Douglas A. McIntyre is the co-founder, chief executive officer and editor in chief of 24/7 Wall St. and 24/7 Tempo. He has held these jobs since 2006.

McIntyre has written thousands of articles for 24/7 Wall St. He is an expert on corporate finance, the automotive industry, media companies and international finance. He has edited articles on national demographics, sports, personal income and travel.

His work has been quoted or mentioned in The New York Times, The Wall Street Journal, Los Angeles Times, The Washington Post, NBC News, Time, The New Yorker, HuffPost USA Today, Business Insider, Yahoo, AOL, MarketWatch, The Atlantic, Bloomberg, New York Post, Chicago Tribune, Forbes, The Guardian and many other major publications. McIntyre has been a guest on CNBC, the BBC and television and radio stations across the country.

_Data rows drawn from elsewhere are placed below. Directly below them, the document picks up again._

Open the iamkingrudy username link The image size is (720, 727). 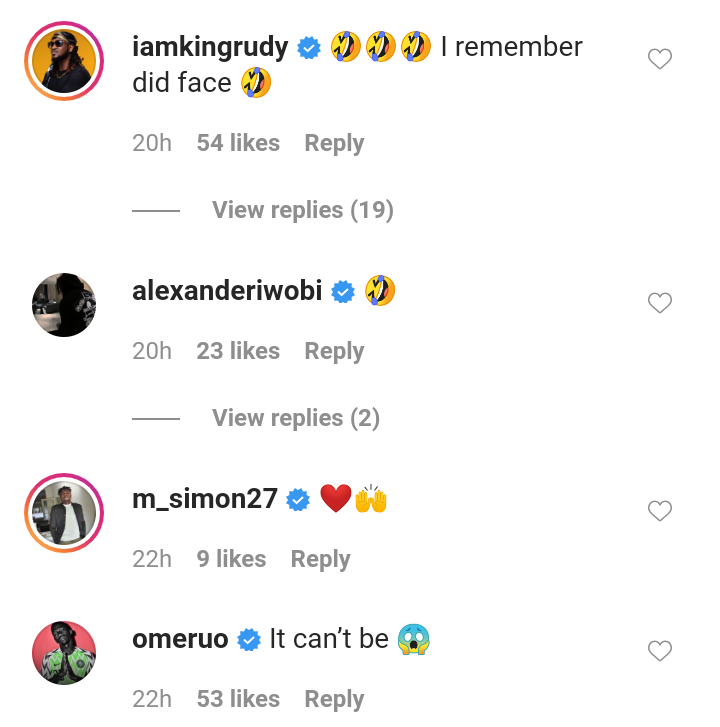coord(210,48)
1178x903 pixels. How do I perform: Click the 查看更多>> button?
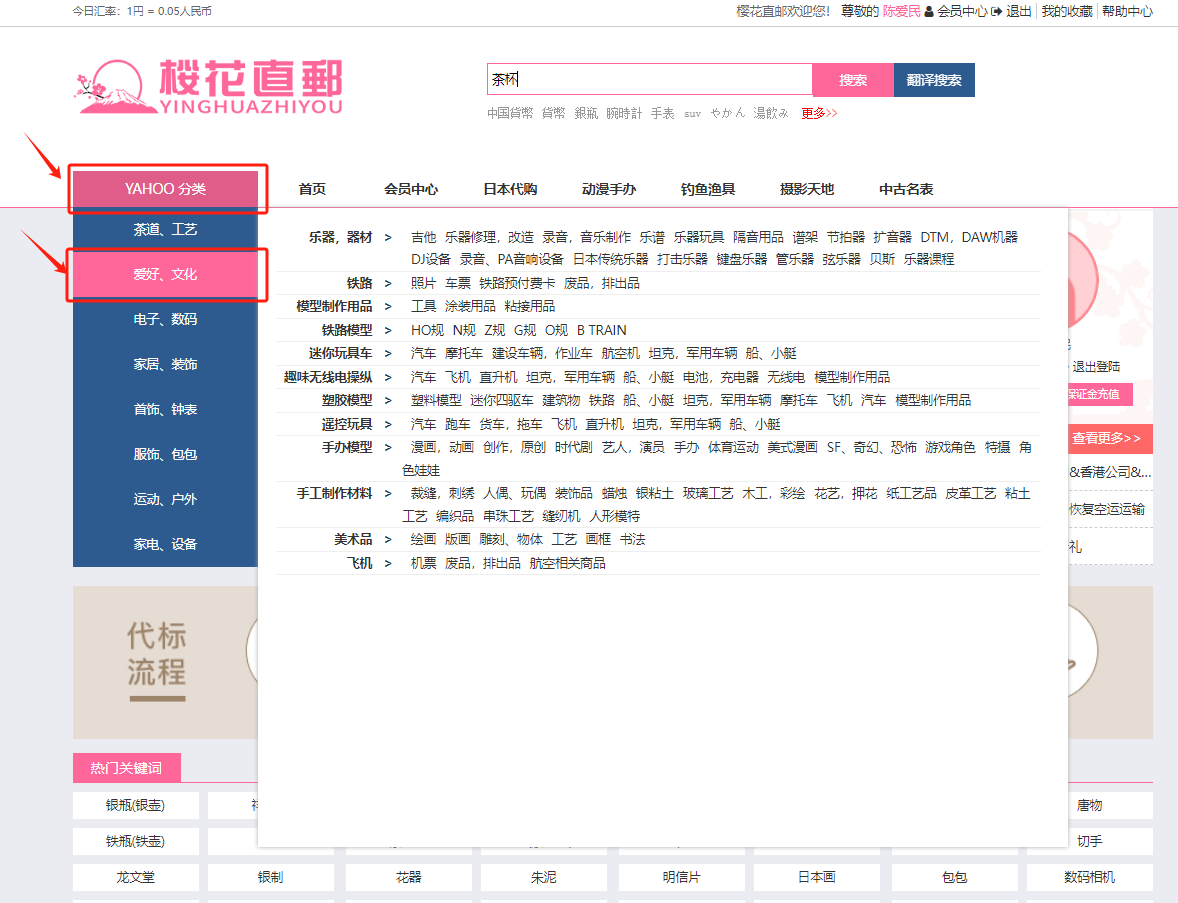(x=1105, y=438)
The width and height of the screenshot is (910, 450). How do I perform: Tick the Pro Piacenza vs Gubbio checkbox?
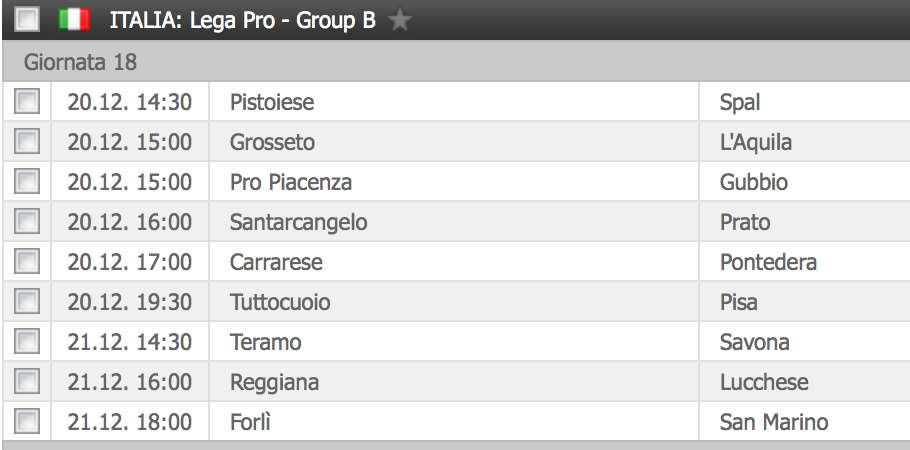click(x=27, y=181)
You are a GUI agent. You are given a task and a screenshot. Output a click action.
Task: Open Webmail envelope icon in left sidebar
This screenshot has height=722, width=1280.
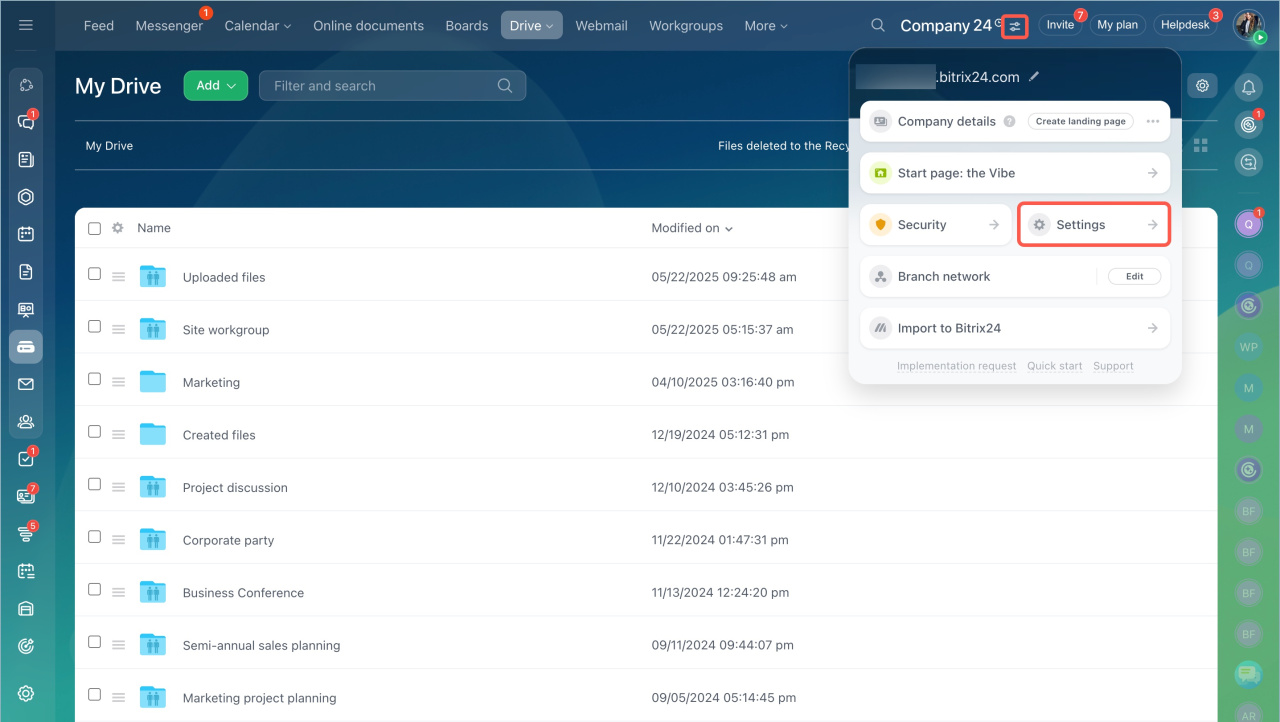[x=26, y=384]
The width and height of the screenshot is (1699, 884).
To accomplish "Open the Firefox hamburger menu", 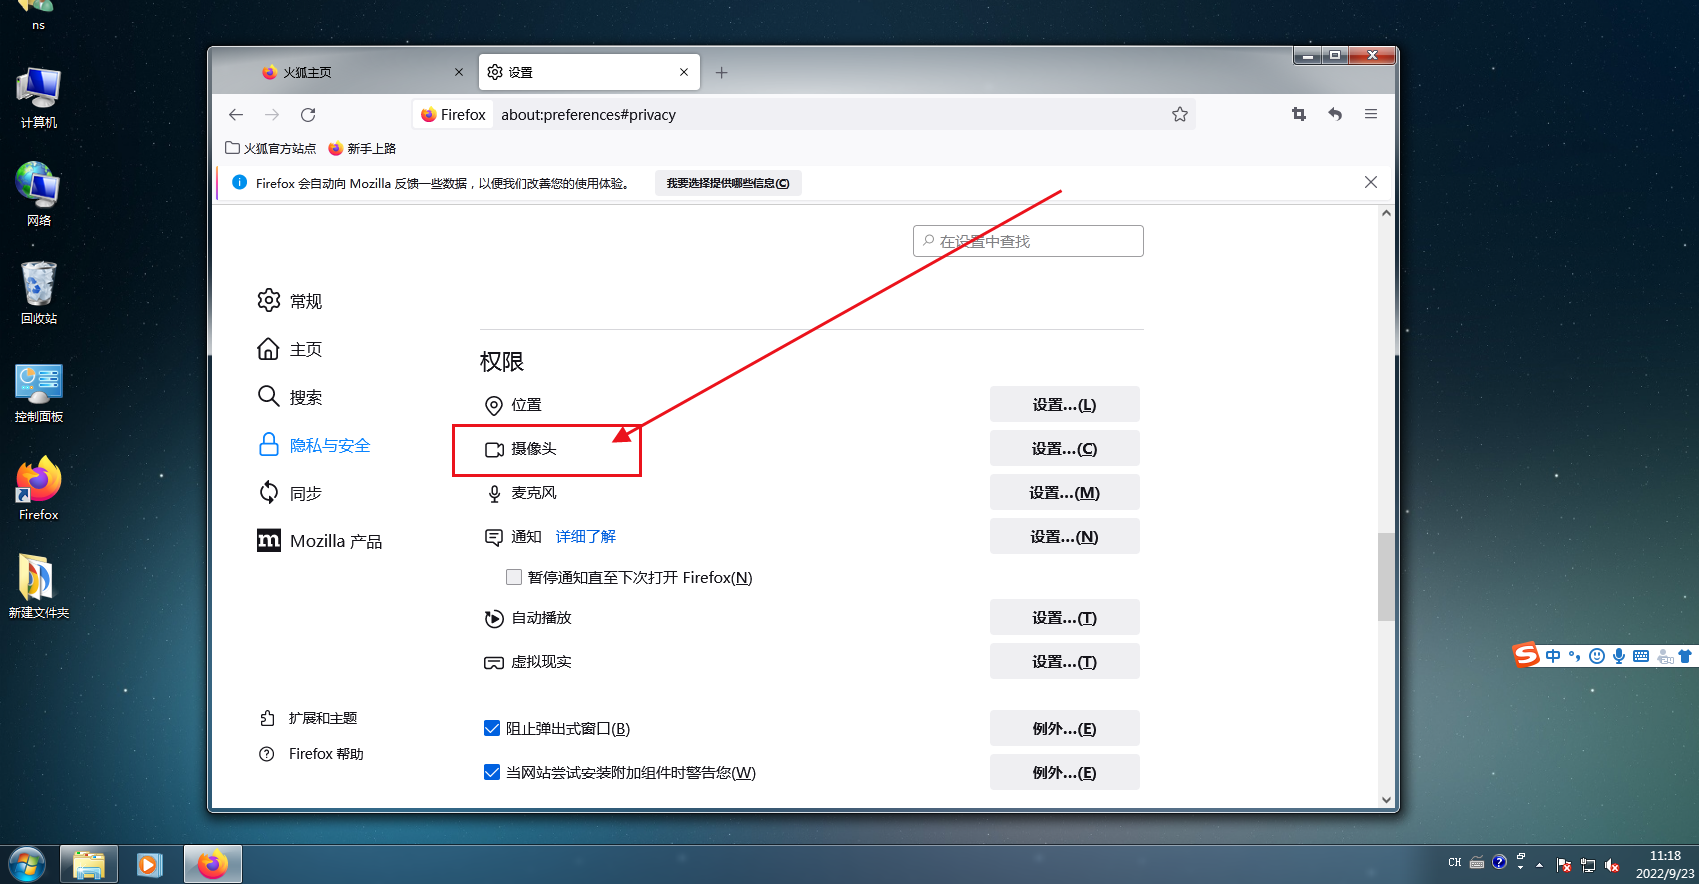I will click(1371, 114).
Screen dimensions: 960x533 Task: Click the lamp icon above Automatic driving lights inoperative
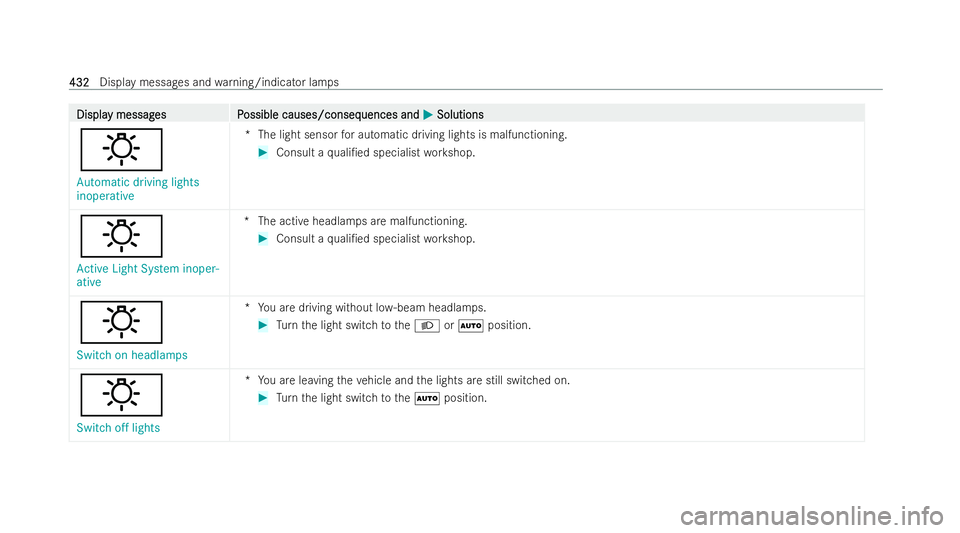121,149
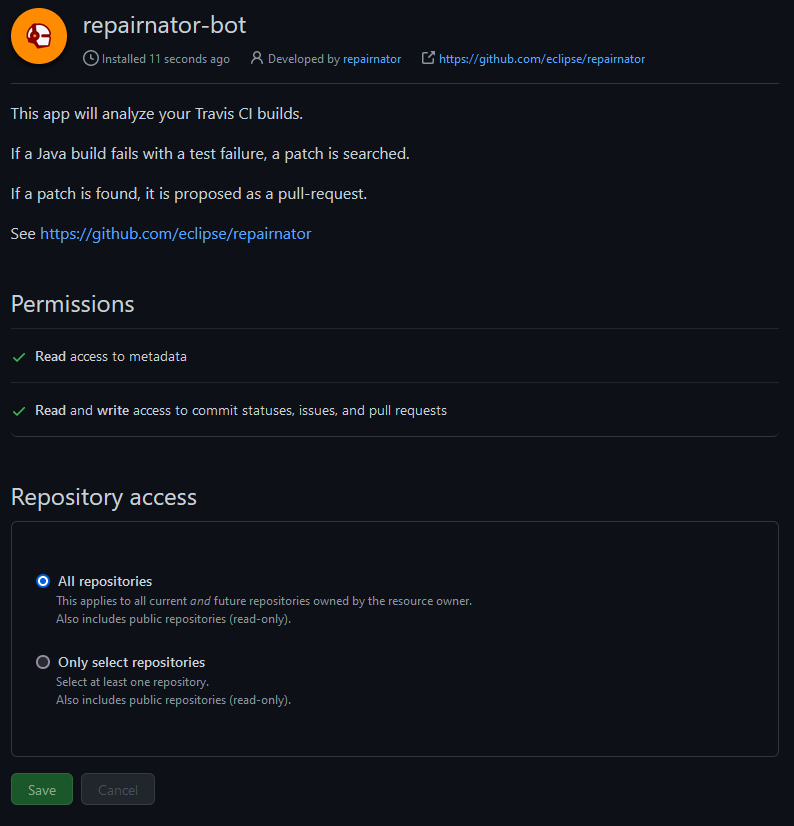The image size is (794, 826).
Task: Open the header github.com/eclipse/repairnator link
Action: pyautogui.click(x=542, y=59)
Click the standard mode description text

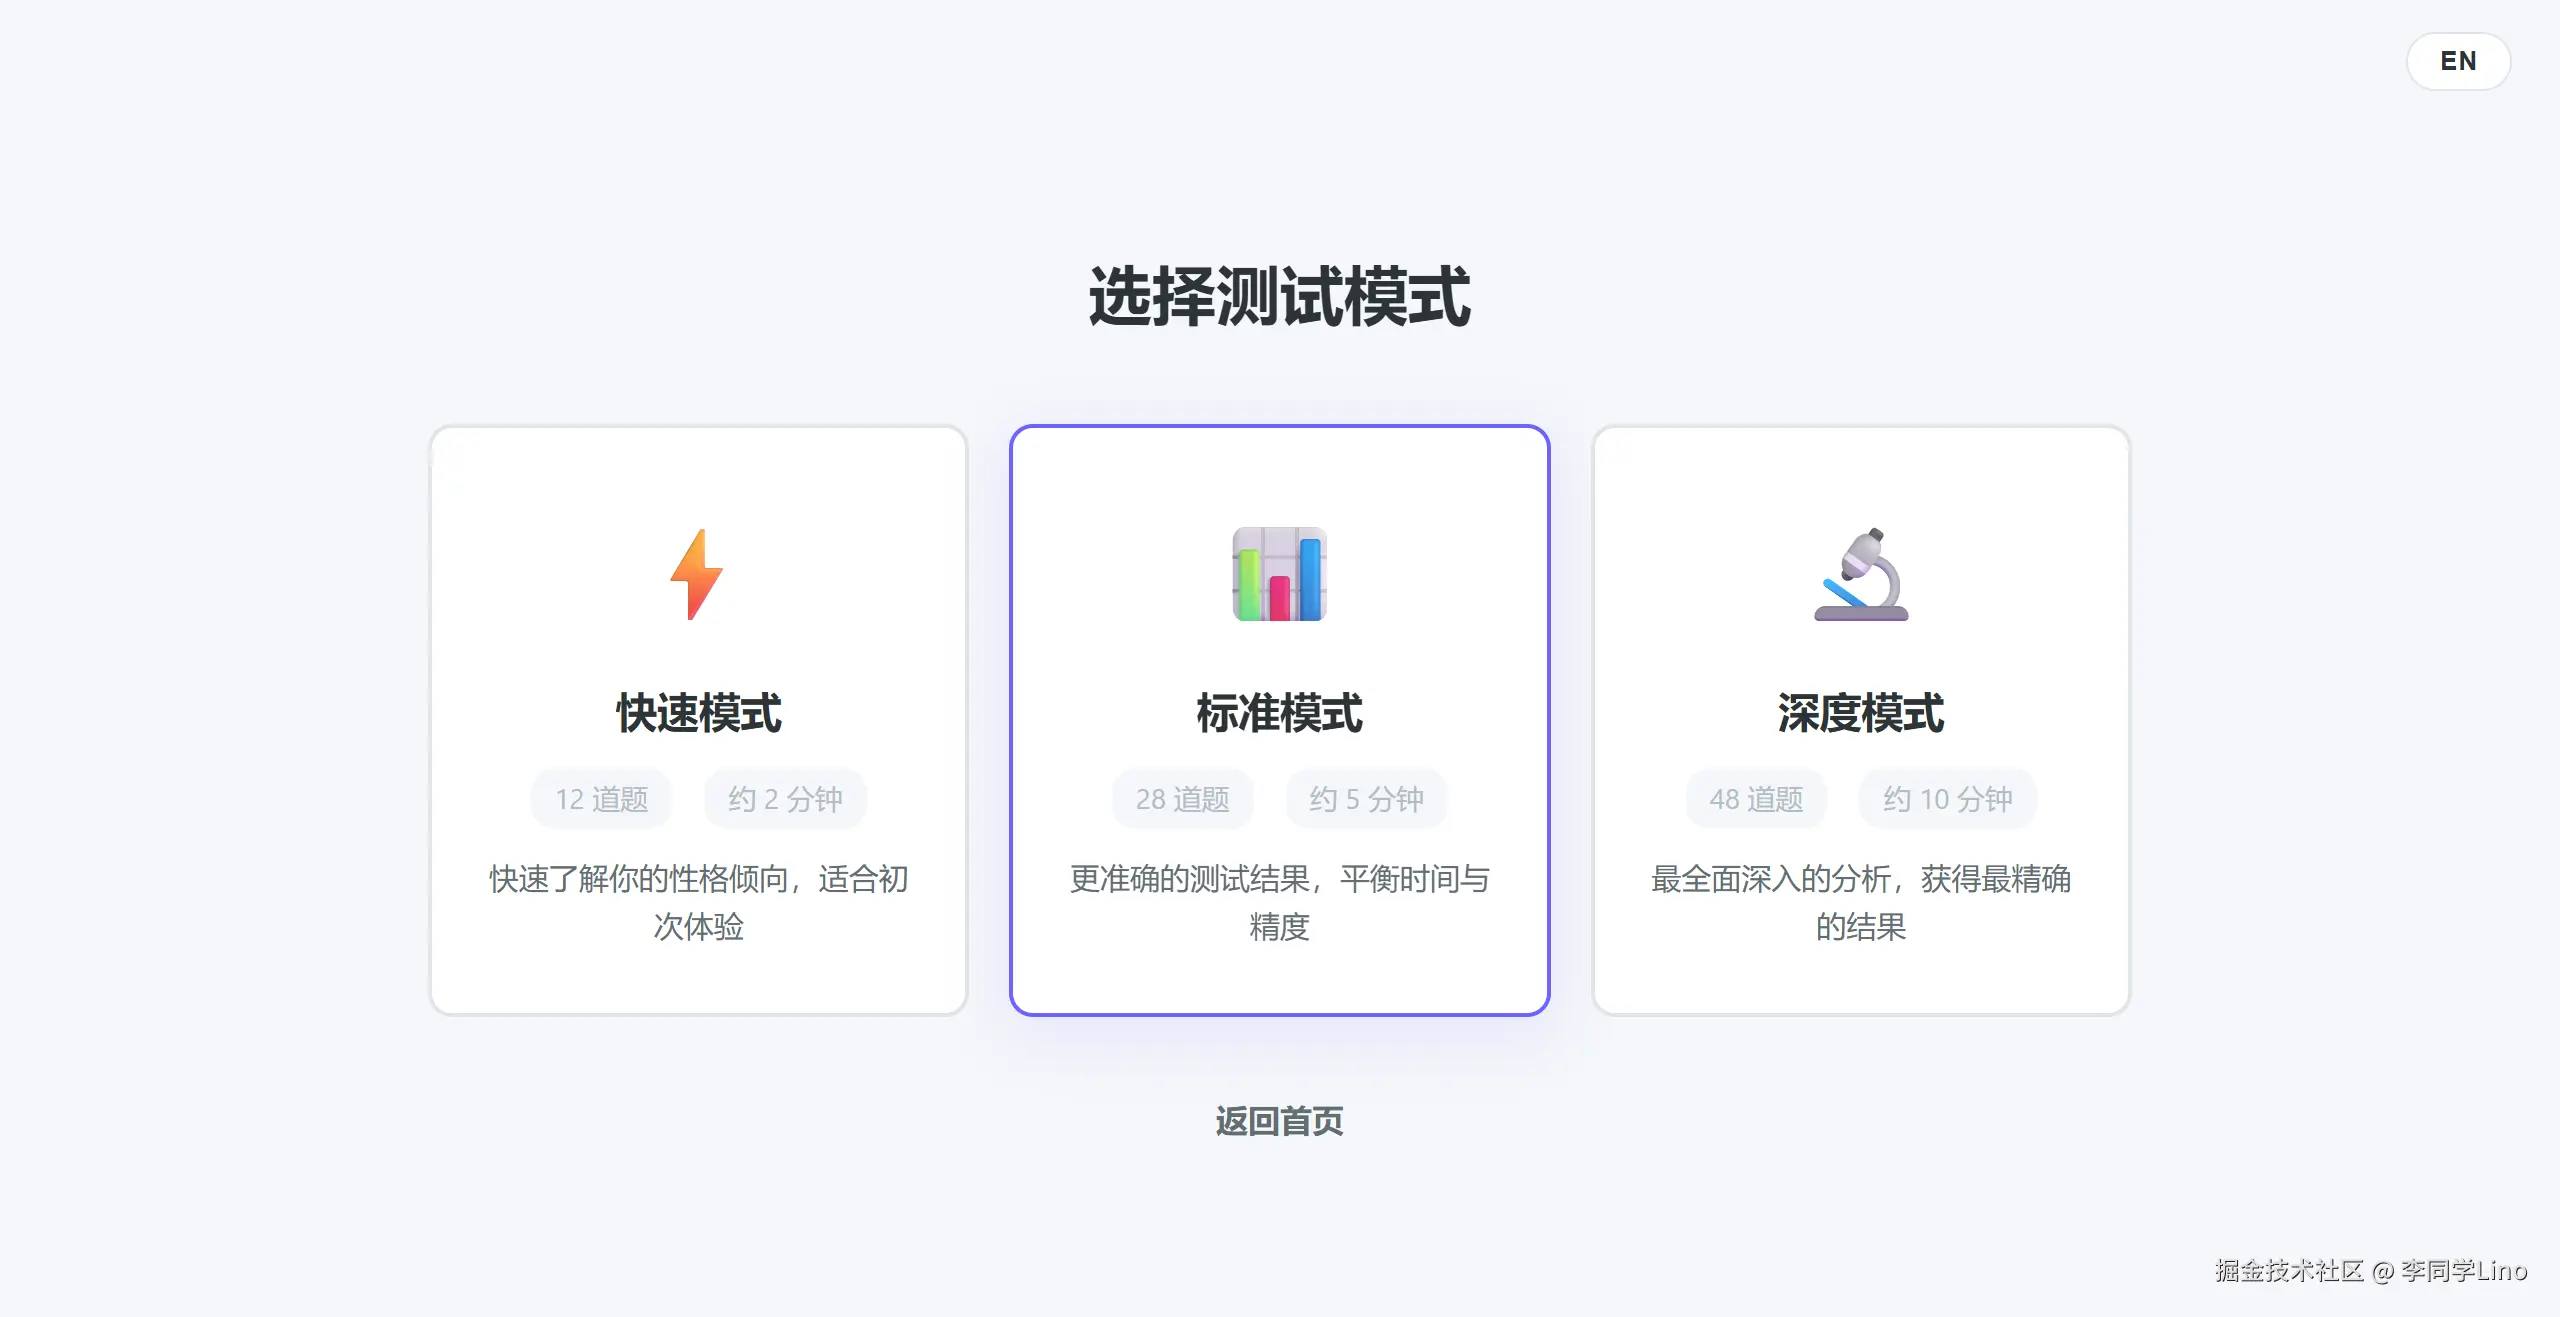tap(1280, 903)
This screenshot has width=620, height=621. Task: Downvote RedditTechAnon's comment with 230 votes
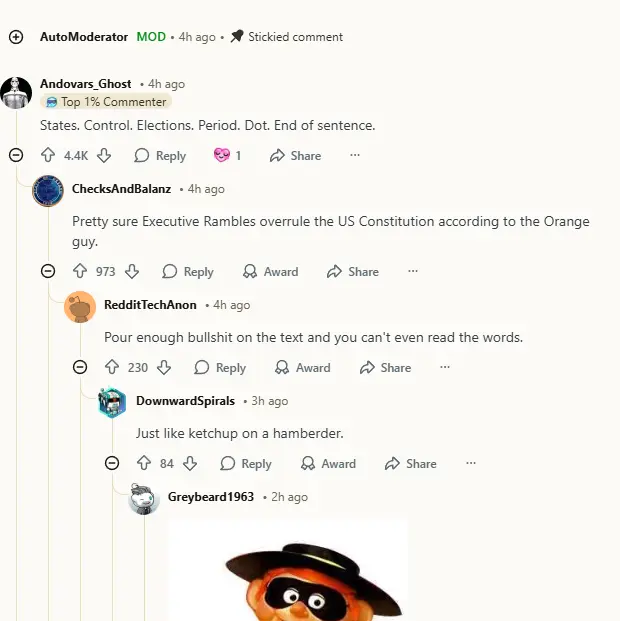(x=164, y=367)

A magna cum laude graduate of Harvard College, McIntyre also was president of The Harvard Advocate. Founded in 1866, the Advocate is the oldest college publication in the United States.

TheStreet.com, Comps.com and Edgar Online are some of the public companies for which McIntyre served on the board of directors. He was a Vicinity Corporation board member when the company was sold to Microsoft in 2002. He served on the audit committees of some of these companies.

McIntyre has been the CEO of FutureSource, a provider of trading terminals and news to commodities and futures traders. He was president of Switchboard, the online phone directory company. He served as chairman and CEO of On2 Technologies, the video compression company that provided video compression software for Adobe’s Flash. Google bought On2 in 2009.